First you need to create a source distribution for this repository. Assuming that you've cloned this repository and you're at the root of it, run the following command
python3 setup.py sdist --formats=gztar
Once the distribution is created, upload it to GCS
BUCKET=... # set to a bucket that's accessible
gsutil cp dist/*.tar.gz gs://$BUCKET/code/
Now configure your target environment and submit the job. We assume that there's training data on GCS.
LOCATION=... # which GCP region to use
JOB_NAME=gcp-mlops-demo-job
PKG_NAME=`ls -1t dist | head -n1` # use the latest generated package
PYTHON_PACKAGE_URIS=gs://$BUCKET/code/$PKG_NAME
ARGUMENTS="--training-data-dir=gs://$BUCKET/data/train,--output-dir=gs://$BUCKET/outputs"
EXECUTOR_IMAGE_URI=europe-docker.pkg.dev/vertex-ai/training/scikit-learn-cpu.0-23:latest
gcloud ai custom-jobs create \
--region=$LOCATION \
--display-name=$JOB_NAME \
--python-package-uris=$PYTHON_PACKAGE_URIS \
--worker-pool-spec=machine-type=n1-standard-4,replica-count=1,executor-image-uri=$EXECUTOR_IMAGE_URI,python-module=trainer.task \
--args="$ARGUMENTS"
In order to run this code on your local environment, you need to install this repository as an editable package.

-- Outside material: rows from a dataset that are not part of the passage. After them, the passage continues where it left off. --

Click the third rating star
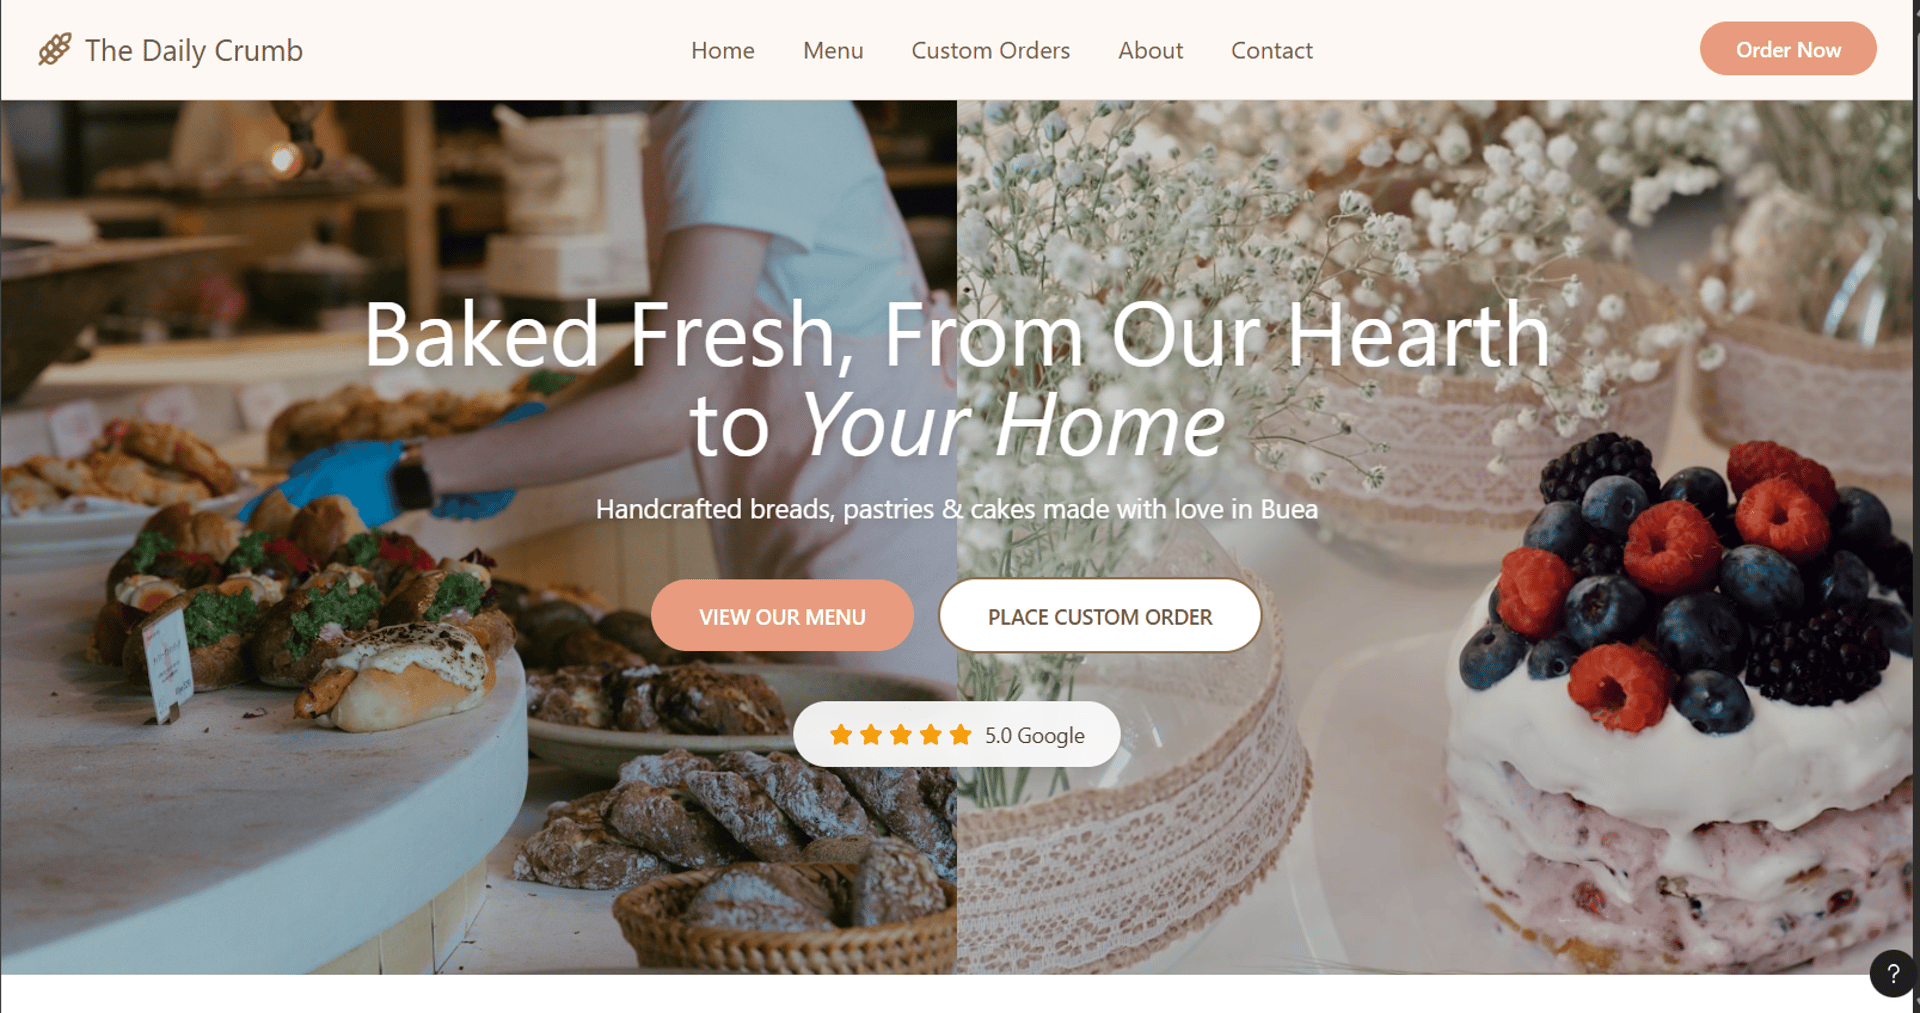Viewport: 1920px width, 1013px height. [x=901, y=735]
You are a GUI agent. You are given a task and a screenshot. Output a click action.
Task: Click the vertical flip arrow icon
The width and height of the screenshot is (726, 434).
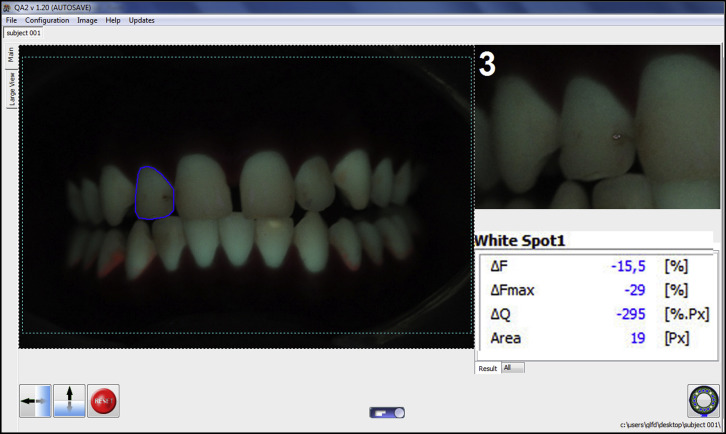(x=69, y=400)
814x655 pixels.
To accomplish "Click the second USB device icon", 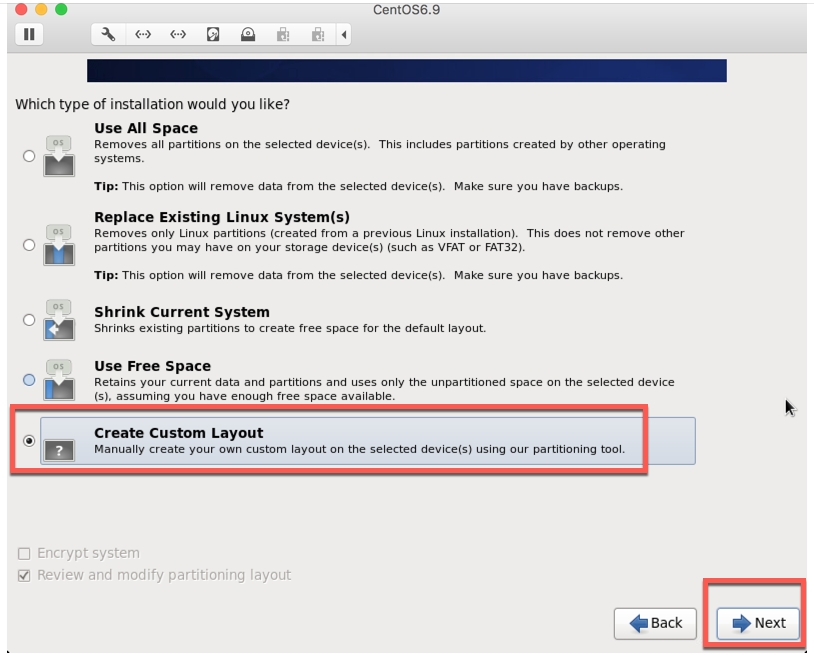I will click(317, 34).
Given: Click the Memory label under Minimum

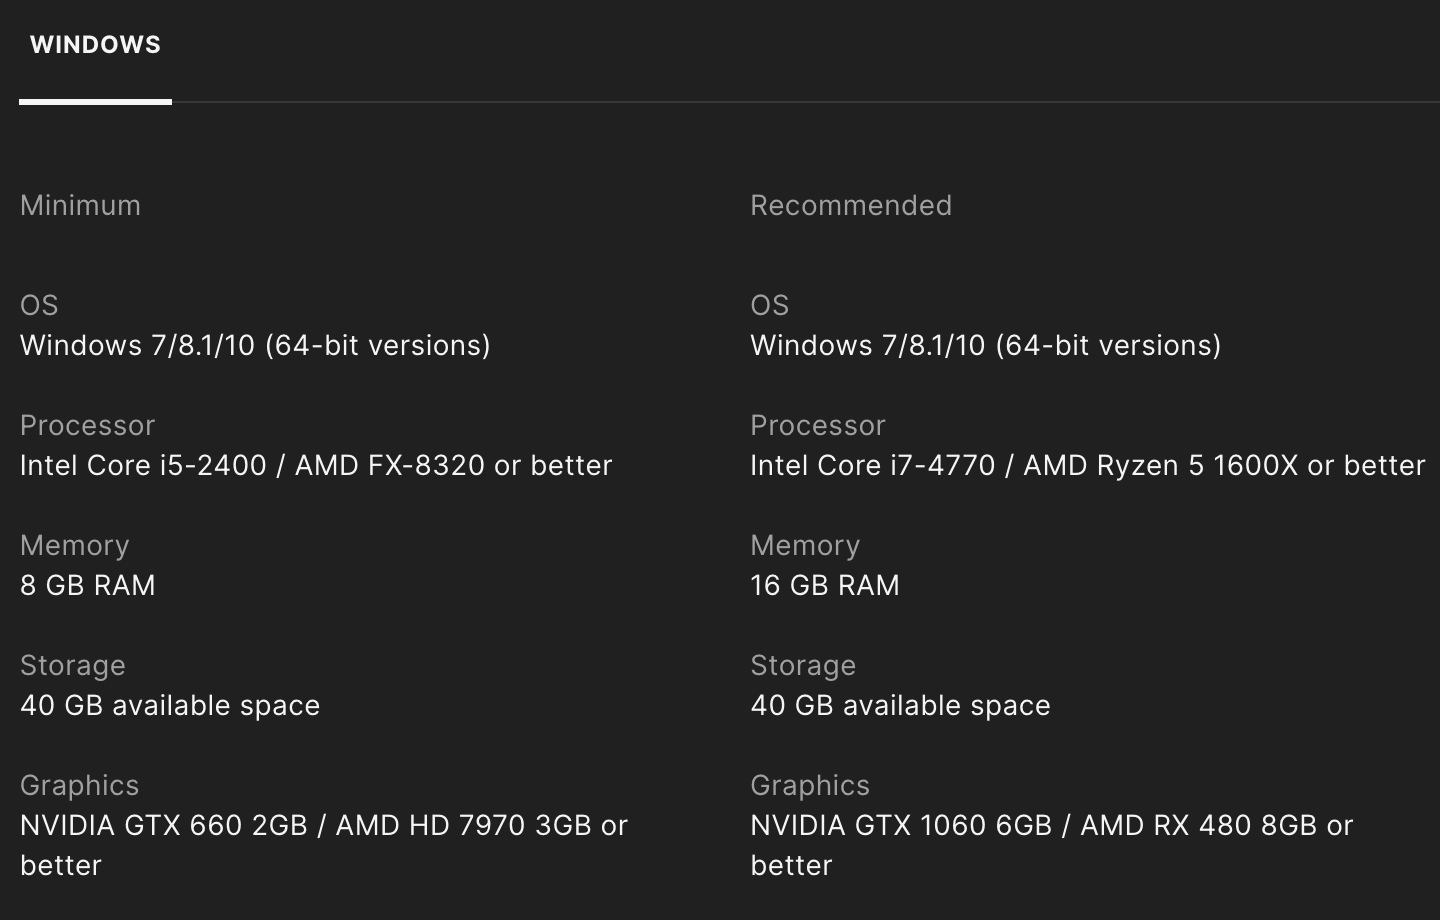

Let's start with setting up a virtual environment.
python3 -m venv .venv
source .venv/bin/activate
Now you can install the package which will also install all the dependencies
pip install -e .[gcp,dev]
The extra package gcp
provides the capability to build and run Kubeflow v2 pipelines on GCP. The dev
package is for development related tools (flake8
, pytest
, coverage
).
Note that the training code has no dependencies on GCP or other Google components, so it can be run on any platform. The GCP libraries are configured as extra dependencies and only needed when you want to facilitate running the training code on GCP.
Once everything is installed, you can run the training task on your local environment by calling the right module.
DATA_DIR=... # a local folder which contains CSV files
python3 -m trainer.task --training-data-dir=$DATA_DIR